In late August, local people and civil society groups organized education programs nearby and began a signature campaign to stop the excavation work. Copper mining started in the area in 1980 with joint ventures between former Burmese Ministry of Mining-1 and various investors including Canada-based Ivanhoe Mines.


Copper mine protest earns nationwide support - Nyein Nyein

The Irrawaddy

13 September 2012

Protesters at Monywa's Letpadaung mountain range have been joined by activists from Rangoon and Mandalay plus members of the 88 Generation Students group in their bid to halt copper mining in the area.

More than 300 residents from 12 villages in Letpadaung held a public meeting on Wednesday to demand the closure of the copper mine which they claim has led to environmental destruction, forced relocations and illegal land confiscations.

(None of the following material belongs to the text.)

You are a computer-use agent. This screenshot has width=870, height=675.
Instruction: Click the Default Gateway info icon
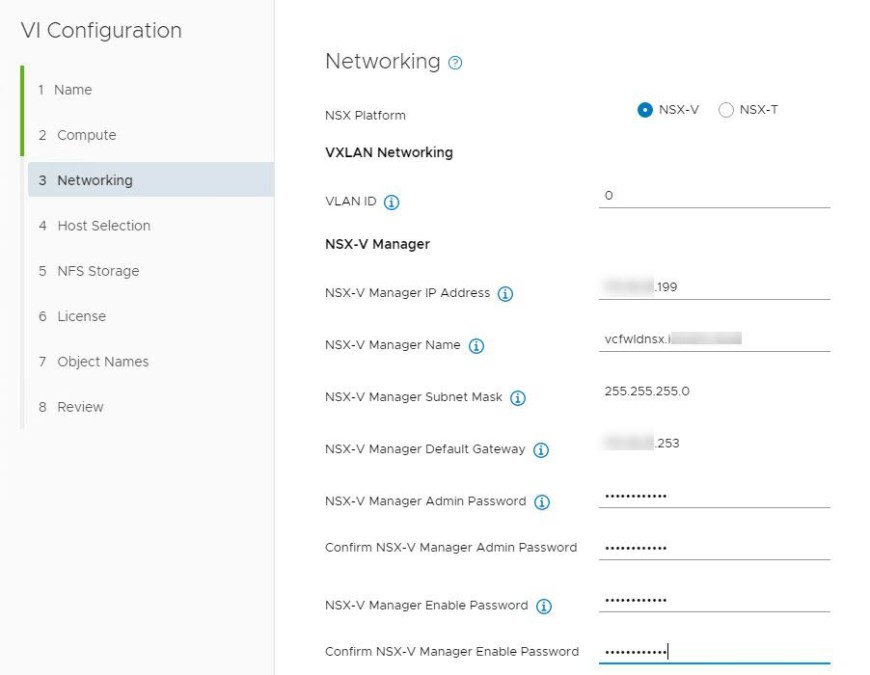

On Tuesday, 20 students from Mandalay City joined a march of around 1,500 people to demand the release of three female activists who were detained at prayer meeting at Monywa's Sutaungpyae Pagoda on Monday. Twelve protesters were originally arrested with nine released later the same day, but three women from Wat Hmay Village remain in Monywa Prison in Sagaing Division.

Members of the 88 Generations Students group arrived on Wednesday to negotiate between the authorities and villagers.

Jimmy, one of the 88 Generation Students leaders, told The Irrawaddy on Thursday that the local security forces dispersed after the group met Sagaing Region Chief Minister Thar Aye on Wednesday evening.

"Chief Minister Thar Aye promised not to make any charges against the protesters, mostly from Wat Hmay Village, so they can go back home peacefully, and that the detainees will be released although it will take time as the arrests are in accordance with the law," said Jimmy.

The 88 Generation told The Irrawaddy that the protesters had three demands-the release of current detainees, no more detention of protesters and the postponement of the copper project until some level of agreement has been reached.

But Thar Aye told the 88 Generation Students that the demand to postpone the copper mine must be brought up to Union-level government because State-level negotiators did not have the required authority. Jimmy is still in Monywa awaiting the release of the detainees.

Security has tightened in the area where the movement of villagers and activists is being watched by security forces, claim residents. NLD MP Khin San Hlaing, of Sagaing Division's Palae constituency, met protestors in Monywa Monastery on Wednesday.

"Letpadaung copper mine will cause the contamination of Chindwin river water, destruction of religious heritage, environmental loss around the area and nearby Monywa, which is just 15 miles west of the mine. Therefore, the project must stop," said a statement released by the protesters on Wednesday.

Phoe Kyaung, a farmer from Hse Te whose 15 acres of land were confiscated for the project a year ago, told The Irrawaddy on Wednesday that, "We also demand the withdrawal of the curfew which was issued two months ago and also not to be detained unlawfully."

"Even though some farmers have taken compensation and left the region, those who remain fear the mountains will be destroyed due to the copper mine," said Han Win Aung, another rights activist. "So they fear this environmental loss as they have started losing crops in their village."

Students in Monywa joined protesters from Wat Hmay for a "mountain gazing" protest over the weekend to symbolically remember the Letpadaung range which they fear will soon disappeared due to the copper mine.

Activists point to the examples of nearby Sabae and Kyay Sin mountains which have been decimated by copper mining with nearby farmland polluted by waste products from the worksite.

Tensions have risen since last month after the project-a joint venture between Chinese Wan Bao Mining Company and military-owned Union of Myanmar Economics Holding Ltd-brought in the security police to protect the project which covers almost 8,000 acres of land along the mountain range.

Villagers recently stood in front of the company's bulldozers-used to destroy land near Wat Hmay, Hse Te, Tone Taw Kyaung and Zeedaw villages in Sarlingyi Township-to stop them from continuing project construction.

Earlier this year, villagers brought up the impact of waste from the mining into their fields. No settlement has been agreed between the company and residents to date.